# [TASK OBJECTIVE]
Starting at the beginning of the records and ending at the line containing "[x=996, y=38]", rescale every coordinate in the answers by a factor of 2.35, rounding to whole numbers with halves going up. Reproduce only those lines, requests included, and leave the numbers in the requests unchanged.

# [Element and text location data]
################

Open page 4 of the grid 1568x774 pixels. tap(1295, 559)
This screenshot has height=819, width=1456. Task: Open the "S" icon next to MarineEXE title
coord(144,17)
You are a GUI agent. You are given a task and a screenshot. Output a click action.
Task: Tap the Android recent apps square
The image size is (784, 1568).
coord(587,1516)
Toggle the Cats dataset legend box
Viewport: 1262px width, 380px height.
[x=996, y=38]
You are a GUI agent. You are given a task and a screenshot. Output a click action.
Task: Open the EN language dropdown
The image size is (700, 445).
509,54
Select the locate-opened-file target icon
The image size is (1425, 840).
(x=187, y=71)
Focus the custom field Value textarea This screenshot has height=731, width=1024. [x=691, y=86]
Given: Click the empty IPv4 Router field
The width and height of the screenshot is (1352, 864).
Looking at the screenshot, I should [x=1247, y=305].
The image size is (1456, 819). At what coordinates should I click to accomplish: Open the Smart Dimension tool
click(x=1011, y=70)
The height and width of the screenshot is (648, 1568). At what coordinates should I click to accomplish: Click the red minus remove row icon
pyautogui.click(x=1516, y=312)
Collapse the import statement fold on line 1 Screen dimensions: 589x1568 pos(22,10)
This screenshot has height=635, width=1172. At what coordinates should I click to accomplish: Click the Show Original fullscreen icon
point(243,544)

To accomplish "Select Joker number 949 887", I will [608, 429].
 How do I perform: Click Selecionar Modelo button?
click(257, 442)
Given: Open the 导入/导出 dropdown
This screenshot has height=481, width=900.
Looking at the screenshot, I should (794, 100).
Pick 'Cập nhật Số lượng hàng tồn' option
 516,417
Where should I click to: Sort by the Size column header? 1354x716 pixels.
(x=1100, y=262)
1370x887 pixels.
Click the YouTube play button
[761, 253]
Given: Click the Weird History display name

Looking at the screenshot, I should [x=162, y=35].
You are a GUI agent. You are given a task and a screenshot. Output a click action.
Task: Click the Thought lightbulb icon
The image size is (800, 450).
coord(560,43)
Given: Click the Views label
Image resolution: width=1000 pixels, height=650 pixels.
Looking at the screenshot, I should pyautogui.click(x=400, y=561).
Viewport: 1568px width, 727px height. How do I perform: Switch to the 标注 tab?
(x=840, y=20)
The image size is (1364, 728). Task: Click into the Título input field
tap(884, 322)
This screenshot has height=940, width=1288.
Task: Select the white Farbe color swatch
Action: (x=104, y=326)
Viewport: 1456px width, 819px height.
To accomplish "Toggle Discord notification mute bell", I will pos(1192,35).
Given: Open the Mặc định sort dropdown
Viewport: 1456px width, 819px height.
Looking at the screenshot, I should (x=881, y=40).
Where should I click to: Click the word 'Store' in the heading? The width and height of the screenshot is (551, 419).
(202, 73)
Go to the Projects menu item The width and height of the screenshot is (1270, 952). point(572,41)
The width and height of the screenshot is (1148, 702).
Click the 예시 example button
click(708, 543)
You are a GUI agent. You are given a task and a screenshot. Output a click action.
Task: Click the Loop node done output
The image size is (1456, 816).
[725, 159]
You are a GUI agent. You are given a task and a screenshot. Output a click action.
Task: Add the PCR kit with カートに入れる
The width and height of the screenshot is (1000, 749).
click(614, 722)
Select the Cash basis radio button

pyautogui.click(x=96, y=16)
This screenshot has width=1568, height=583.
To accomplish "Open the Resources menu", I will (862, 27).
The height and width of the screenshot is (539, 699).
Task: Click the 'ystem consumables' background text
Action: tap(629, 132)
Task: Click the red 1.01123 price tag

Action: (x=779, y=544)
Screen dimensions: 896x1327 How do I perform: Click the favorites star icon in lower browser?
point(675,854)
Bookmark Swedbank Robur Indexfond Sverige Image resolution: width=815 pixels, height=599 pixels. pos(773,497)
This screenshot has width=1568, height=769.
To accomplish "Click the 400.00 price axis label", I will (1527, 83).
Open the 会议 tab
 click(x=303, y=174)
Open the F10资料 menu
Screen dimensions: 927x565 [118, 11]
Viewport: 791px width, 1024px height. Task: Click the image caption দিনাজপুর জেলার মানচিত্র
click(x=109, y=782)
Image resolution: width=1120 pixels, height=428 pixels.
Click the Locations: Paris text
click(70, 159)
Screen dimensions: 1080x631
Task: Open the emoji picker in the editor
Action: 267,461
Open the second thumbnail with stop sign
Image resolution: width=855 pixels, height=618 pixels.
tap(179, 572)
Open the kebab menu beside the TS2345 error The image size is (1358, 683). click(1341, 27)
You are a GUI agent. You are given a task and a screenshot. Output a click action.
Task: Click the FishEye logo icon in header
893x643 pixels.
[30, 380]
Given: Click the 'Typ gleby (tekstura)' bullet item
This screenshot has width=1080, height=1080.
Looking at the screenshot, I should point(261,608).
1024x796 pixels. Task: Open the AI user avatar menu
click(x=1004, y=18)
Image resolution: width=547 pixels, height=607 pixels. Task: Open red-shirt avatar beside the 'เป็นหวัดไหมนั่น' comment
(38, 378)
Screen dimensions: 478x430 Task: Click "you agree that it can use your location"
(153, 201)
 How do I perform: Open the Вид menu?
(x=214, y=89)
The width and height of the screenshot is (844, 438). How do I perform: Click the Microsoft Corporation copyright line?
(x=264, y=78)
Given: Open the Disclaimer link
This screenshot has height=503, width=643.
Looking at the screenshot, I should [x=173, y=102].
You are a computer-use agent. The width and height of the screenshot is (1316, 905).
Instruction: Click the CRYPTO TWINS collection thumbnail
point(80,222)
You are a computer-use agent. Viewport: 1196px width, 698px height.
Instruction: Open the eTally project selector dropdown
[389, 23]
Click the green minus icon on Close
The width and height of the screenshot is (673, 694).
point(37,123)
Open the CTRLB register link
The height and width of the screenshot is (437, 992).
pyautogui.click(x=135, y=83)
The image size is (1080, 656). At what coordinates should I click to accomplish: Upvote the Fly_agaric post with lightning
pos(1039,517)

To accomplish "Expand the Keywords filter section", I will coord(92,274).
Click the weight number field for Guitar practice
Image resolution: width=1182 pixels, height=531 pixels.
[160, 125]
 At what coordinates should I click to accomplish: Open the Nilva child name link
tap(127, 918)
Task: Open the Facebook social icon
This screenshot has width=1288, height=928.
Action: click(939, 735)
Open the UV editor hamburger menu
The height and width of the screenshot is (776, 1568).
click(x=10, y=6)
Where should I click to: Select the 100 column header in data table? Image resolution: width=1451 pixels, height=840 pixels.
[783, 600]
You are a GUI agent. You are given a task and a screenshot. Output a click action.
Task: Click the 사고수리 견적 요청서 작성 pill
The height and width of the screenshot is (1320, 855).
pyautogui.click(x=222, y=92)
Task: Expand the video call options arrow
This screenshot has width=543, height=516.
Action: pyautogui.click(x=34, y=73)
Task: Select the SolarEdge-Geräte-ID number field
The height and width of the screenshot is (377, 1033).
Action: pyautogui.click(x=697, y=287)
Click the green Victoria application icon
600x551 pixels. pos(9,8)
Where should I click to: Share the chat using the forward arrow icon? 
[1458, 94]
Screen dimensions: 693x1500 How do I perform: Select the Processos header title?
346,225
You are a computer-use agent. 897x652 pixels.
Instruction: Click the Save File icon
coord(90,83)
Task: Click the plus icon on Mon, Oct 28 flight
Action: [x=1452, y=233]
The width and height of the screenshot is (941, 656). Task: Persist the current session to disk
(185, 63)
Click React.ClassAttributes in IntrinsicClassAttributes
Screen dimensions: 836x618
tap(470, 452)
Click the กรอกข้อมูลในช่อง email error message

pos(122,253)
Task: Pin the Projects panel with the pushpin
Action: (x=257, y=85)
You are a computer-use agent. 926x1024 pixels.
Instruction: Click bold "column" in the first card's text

################

# [ANSWER TO THE PROBLEM]
Open page 4 of the grid 1568x774 pixels. tap(3043, 1314)
This screenshot has height=819, width=1456. Task: Open the "S" icon next to MarineEXE title
coord(338,40)
You are a GUI agent. You are given a task and a screenshot. Output a click action.
Task: Tap the Android recent apps square
The image size is (784, 1568).
coord(1379,3563)
Toggle the Cats dataset legend box
Viewport: 1262px width, 380px height.
[x=2341, y=89]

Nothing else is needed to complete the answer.